4.02 Mandatory Prepayments.
(a) The Borrower shall be required to prepay the outstanding principal balance of (and all accrued and unpaid interest on) any Advance (such prepayment, a “Mandatory Prepayment”) with respect to an Eligible Loan, without notice or demand of any kind to the Borrower, within four (4) Business Days (except in the case of (iii) below, in which event the time frame shall be determined in accordance with the sections references therein) of the applicable event set forth below, as follows:
(i) After a payment default or other material default on the part of the Underlying Obligor with respect to such Eligible Loan has continued uncured for a period of more than forty-five (45) days (provided, however, that Borrower will be considered to have made a Mandatory Prepayment regardless of whether it makes the repayment before or promptly after the close of the forty-five (45) day period); or
(ii) After a voluntary or involuntary bankruptcy petition is filed with respect to any Underlying Obligor of the Eligible Loan and, in the case of an involuntary bankruptcy petition, is not withdrawn, discharged, stayed or dismissed within ninety (90) days after it is filed.

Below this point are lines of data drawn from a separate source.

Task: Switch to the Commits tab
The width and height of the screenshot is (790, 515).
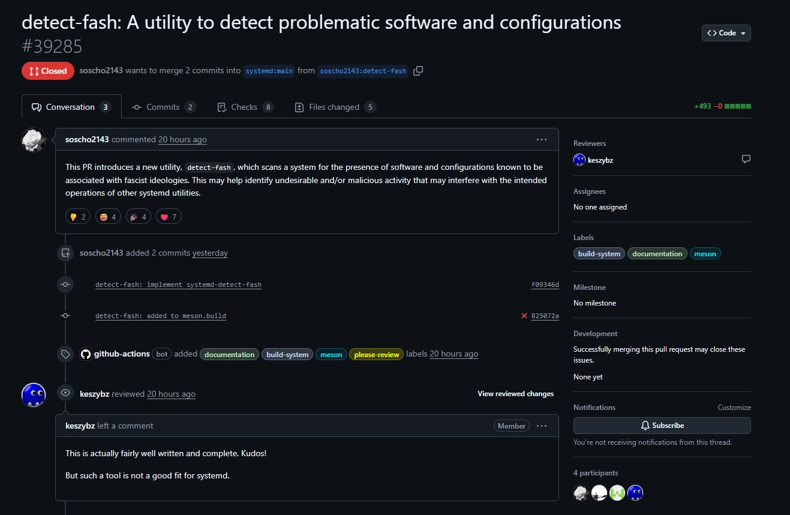Action: (x=163, y=107)
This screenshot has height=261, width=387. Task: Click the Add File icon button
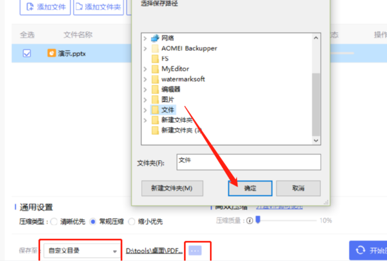click(x=30, y=7)
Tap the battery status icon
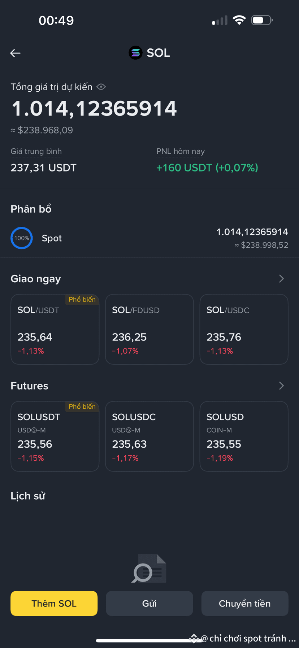The height and width of the screenshot is (648, 299). [x=262, y=20]
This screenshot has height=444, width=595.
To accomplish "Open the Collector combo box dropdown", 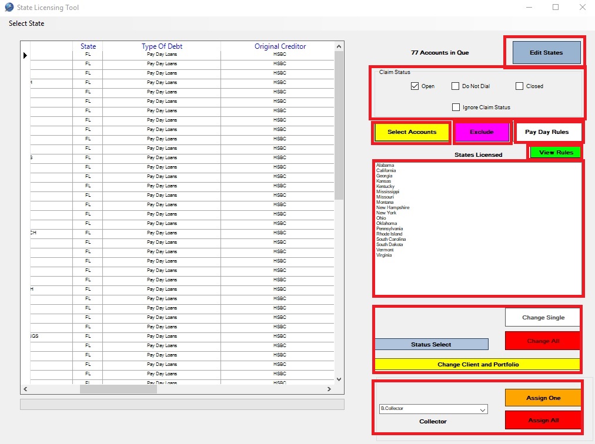I will [x=484, y=409].
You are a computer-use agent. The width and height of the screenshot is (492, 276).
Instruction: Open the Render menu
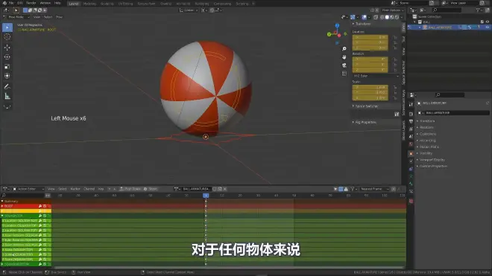point(31,3)
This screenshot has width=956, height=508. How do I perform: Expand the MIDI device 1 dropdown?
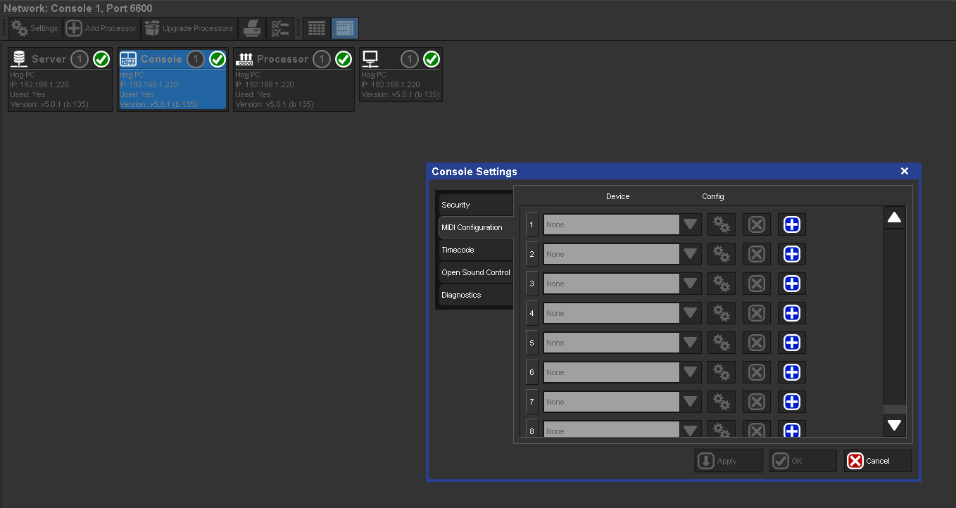[691, 224]
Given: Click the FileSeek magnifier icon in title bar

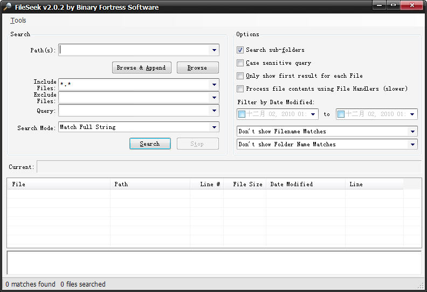Looking at the screenshot, I should [7, 7].
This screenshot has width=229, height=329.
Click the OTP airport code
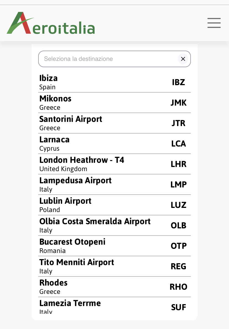(178, 246)
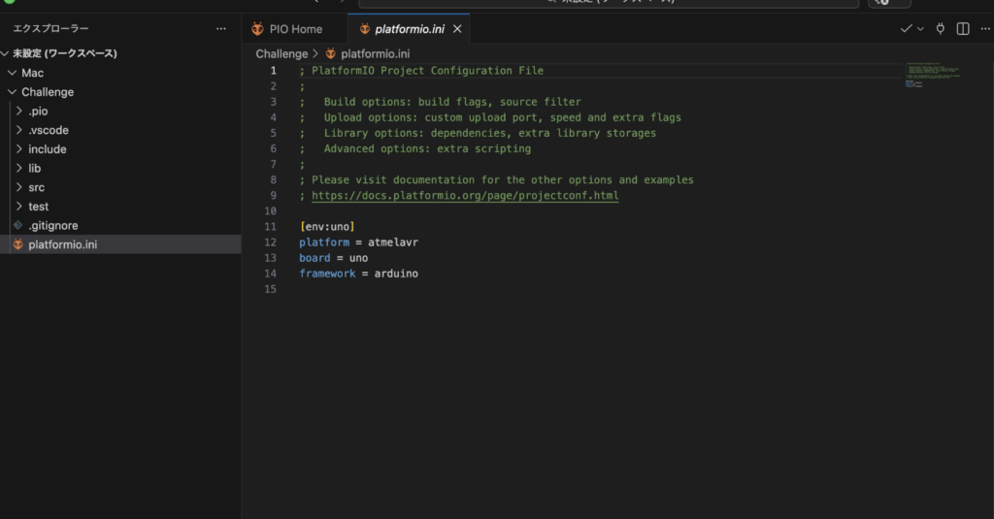Click Challenge in the breadcrumb path
994x519 pixels.
tap(282, 54)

(b) The Borrower shall be required to immediately prepay the entire Principal Amount upon either (i) the occurrence of an Event of Default, or (ii) the Termination Date.
(c) Notwithstanding anything to the contrary hereunder, neither (i) an event of default under any Eligible Loan pledged as security for an Advance, nor (ii) any breach by the Borrower or the Guarantor of (A) any representation or warranty under this Agreement or any of the other Credit Documents (other than an intentional misstatement or misrepresentation which induces Lender to include an Asset as an Eligible Loan) and which shall remain un-remedied for forty-five (45) days or (B) any covenant of the Borrower or the Guarantor under this Agreement or any of the other Credit Documents which shall remain un-remedied for forty-five (45) days, that in each case can in effect be “cured” by removal of one or more Eligible Loans from the Eligible Loan Pool shall in and of itself be deemed to constitute a Default under this Agreement.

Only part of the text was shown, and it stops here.